Later, the same students lounged in comfort on the padded seats that unfold from the entrance of the container, allowing it to double as a mini auditorium. Santa Barbara artist Billy Hood gave a presentation about recent art projects he had been involved in, including Open Container, the UCSB project to transform two storage containers into a living space. Hood illustrated his talk with images from a data projector that hangs from the container’s ceiling. After the talk, students visited the Casa de la Raza computer lab, where they were introduced to SketchUp design software. They were soon rotating images of their own storage containers in three dimensions as they worked on projects they will enter in the Open Up the Box competition sponsored by storage company J Staal and UCSB.

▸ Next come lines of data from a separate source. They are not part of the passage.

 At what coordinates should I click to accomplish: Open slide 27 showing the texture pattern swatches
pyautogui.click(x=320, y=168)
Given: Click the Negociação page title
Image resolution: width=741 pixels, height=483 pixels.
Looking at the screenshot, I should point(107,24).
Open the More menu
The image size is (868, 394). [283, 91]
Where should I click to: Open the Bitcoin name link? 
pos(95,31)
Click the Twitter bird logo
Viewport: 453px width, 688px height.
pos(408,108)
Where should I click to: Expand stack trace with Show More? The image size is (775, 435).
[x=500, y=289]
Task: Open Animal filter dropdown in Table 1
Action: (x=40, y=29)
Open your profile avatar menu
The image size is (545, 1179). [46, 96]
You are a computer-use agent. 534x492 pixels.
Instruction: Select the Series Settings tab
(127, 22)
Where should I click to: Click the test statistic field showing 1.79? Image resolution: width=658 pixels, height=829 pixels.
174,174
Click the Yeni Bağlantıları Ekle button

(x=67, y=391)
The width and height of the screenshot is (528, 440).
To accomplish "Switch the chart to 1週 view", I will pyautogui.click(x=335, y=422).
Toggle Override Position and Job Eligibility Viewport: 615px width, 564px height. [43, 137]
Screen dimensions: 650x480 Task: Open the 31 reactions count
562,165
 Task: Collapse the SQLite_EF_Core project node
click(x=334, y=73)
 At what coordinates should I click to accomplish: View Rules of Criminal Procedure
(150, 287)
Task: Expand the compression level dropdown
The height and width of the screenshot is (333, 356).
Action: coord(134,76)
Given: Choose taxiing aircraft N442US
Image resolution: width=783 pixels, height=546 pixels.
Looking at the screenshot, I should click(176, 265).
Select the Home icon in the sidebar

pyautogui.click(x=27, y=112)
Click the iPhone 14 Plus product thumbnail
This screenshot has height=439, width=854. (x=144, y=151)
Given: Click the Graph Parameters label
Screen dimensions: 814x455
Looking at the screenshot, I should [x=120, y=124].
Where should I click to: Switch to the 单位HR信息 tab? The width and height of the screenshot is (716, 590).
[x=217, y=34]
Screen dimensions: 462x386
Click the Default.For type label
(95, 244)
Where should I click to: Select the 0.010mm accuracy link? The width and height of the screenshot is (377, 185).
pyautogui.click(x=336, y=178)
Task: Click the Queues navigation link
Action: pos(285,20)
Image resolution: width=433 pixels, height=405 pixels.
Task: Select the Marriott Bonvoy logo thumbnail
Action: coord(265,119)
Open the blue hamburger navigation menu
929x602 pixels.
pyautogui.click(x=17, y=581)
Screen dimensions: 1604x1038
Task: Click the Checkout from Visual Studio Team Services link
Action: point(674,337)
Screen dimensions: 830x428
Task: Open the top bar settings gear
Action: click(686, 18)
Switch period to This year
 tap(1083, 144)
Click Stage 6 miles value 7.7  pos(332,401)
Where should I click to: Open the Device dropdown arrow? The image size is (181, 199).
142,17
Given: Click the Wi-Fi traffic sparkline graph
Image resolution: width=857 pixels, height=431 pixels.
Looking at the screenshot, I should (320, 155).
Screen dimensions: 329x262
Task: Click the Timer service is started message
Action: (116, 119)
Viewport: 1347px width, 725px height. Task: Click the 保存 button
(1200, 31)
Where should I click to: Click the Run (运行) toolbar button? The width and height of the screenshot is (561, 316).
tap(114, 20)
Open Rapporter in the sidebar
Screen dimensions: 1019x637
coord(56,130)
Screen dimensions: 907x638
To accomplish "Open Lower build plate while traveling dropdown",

While Electronic Poetics is at the museum, the public will have a chance to participate in the REGRETS project, attend programs in the space, and view the art being produced there while it serves as studio to visiting artist-in-residence Isabel Barbuzza. Barbuzza will work with Santa Barbara High School’s Visual Arts and Design Academy students and the SBMA teen interns to create an installation in the container. Her work, which explores issues of globalization, reuse, and cultural and personal identity, dovetails with the Identities exhibition currently on view at SBMA.
Later this year, the container will visit a number of other sites, including several campuses of La Cuesta Continuation High School, the Isla Vista Teen Center, and the Guadalupe Community Center, where it will serve as a space to show films, have poetry readings and other performances, and display student art.
If it seems like Electronic Poetics encompasses just about everything, that’s the whole point. As Patsy Hicks, who coordinates the project for SBMA, explained, “There are all kinds of possibilities. You could see it as a Rorschach test for the community; whatever you put into it is what it becomes.” Hicks pointed out that the workshops associated with Electronic Poetics are based around a series of core questions: “How do you use the most contemporary technology to express yourself? How does language tie into art and how we see ourselves? How can we create art and be more conscious of how to reuse things and be green?” But such questions are just the beginning of an open-ended exploration. “It’s the reverse of Pandora’s box,” Hicks observed. “With Pandora’s box, when you open it, everything good leaves, but in this case, you start with a box that’s empty and all the good stuff flows into it. Without the box, the people would not have come together.”